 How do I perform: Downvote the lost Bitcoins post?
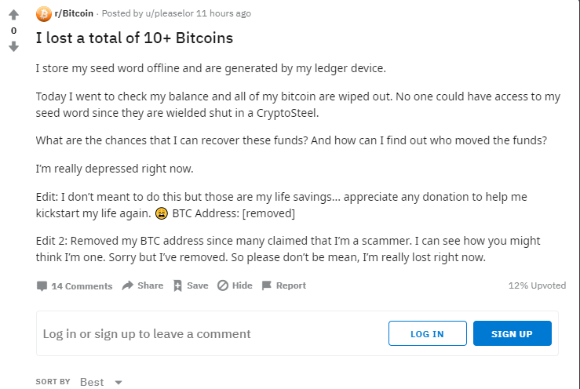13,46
------------------------------
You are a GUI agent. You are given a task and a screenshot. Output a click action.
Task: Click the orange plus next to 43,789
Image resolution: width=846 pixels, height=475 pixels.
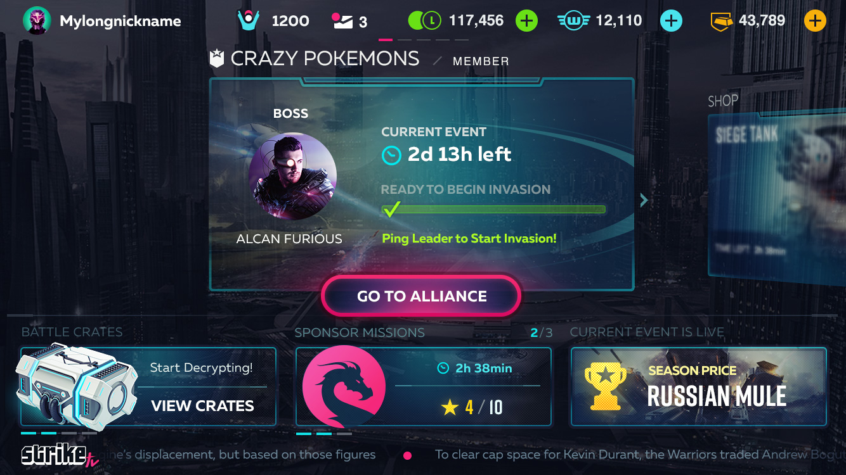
------------------------------
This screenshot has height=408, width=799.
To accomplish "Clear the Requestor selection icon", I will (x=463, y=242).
------------------------------
> **Exercise instructions**:
Reply with nothing but the number of lines in the data above that contain "screenshot".

> **Solved exercise**:
2